The 27-year-old Western Bulldogs player has been heavily involved in community programs throughout his time in the AFL system, including as an AFL Multicultural Ambassador and GOAL program mentor for the Club’s community foundation.

And when Indigenous media personality Shelley Ware asked Jong to put his name to an open letter to the Attorney-General, not only did he sign, but also encouraged teammates to get involved.

Jong and teammates Jason Johannisen, Tom Liberatore and Buku Khamis were among the initial 100 people to sign the letter – alongside multiple AFL club CEOs and former champions, including Adam Goodes and Gavin Wanganeen.

More than 500 people have now signed on.

“Shelley contacted me on social media, asking if I’d like to be involved,” Jong said.

“It was a pretty straight-forward answer from my end to have my name on the proposal, it was a definite yes from me.

“It was a simple text from me to the other boys – Shelley asked if I might know any other players who would like to be involved.

“I think Buku and JJ have always rallied around it and I know Libba is passionate about things like this. I didn’t need to ask every single player – but I know everyone would have been happy to agree.

“I knew the answer I would get, so it was just a matter of asking people.”

Jong said it was a combination of his own experiences with racism and abuse on social media – combined with the impact he has seen it have on others – that prompted him to put his name to the cause.

As a younger player, he wasn’t as confident voicing his opinion as he now is.

“When the first incident happened to me, I don’t think I quite processed it,” Jong said.

“I was a bit younger and was maybe a bit afraid to make a stand or make a big fuss about it, because I was still sort of finding my feet within myself.

“This time around, it’s more of a powerful stance I’m trying to take. I’m trying to lead by example.

“I’d encourage people to speak up, but I also understand that not everyone might be comfortable with that and putting themselves out there.”

In the AFL industry this year, there have been multiple instances of players and clubs calling out racist comments on social media.

“People are getting fed up with it,” Jong said.

“With the Black Lives Matter movement, it’s gained so much traction around the world.
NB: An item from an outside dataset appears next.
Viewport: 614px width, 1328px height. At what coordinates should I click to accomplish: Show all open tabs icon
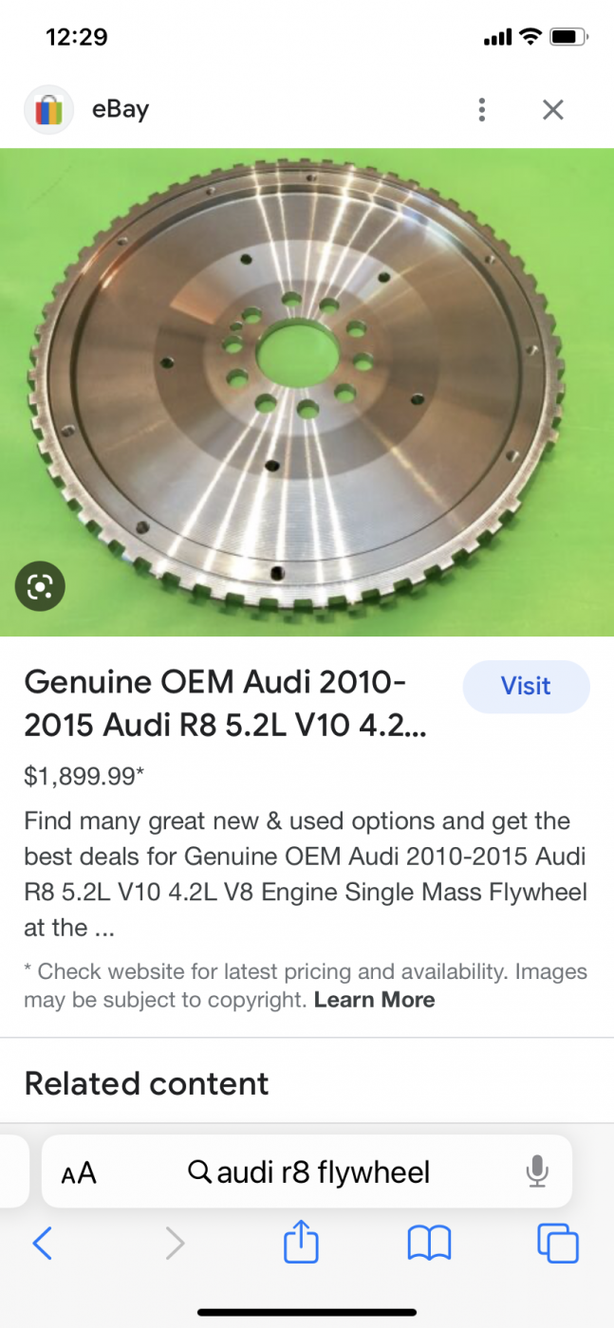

People are starting to open their eyes a bit more.

“It might sometimes be a bit uncomfortable sometimes to talk about, but it’s becoming more normal now to call it out.”

Jong encouraged people to have a think before posting comments on social media about the impact they could have on others.

“People always say to ignore things like that, but it’s hard to ignore,” he said.

“If people have something bad to say about others, just have a think about the effect it might have on them. 

“It might not seem like it will do much, but you could say the wrong thing to the wrong person at the wrong time, when they’re in a vulnerable position, and you just never know what kind of effect that can have.”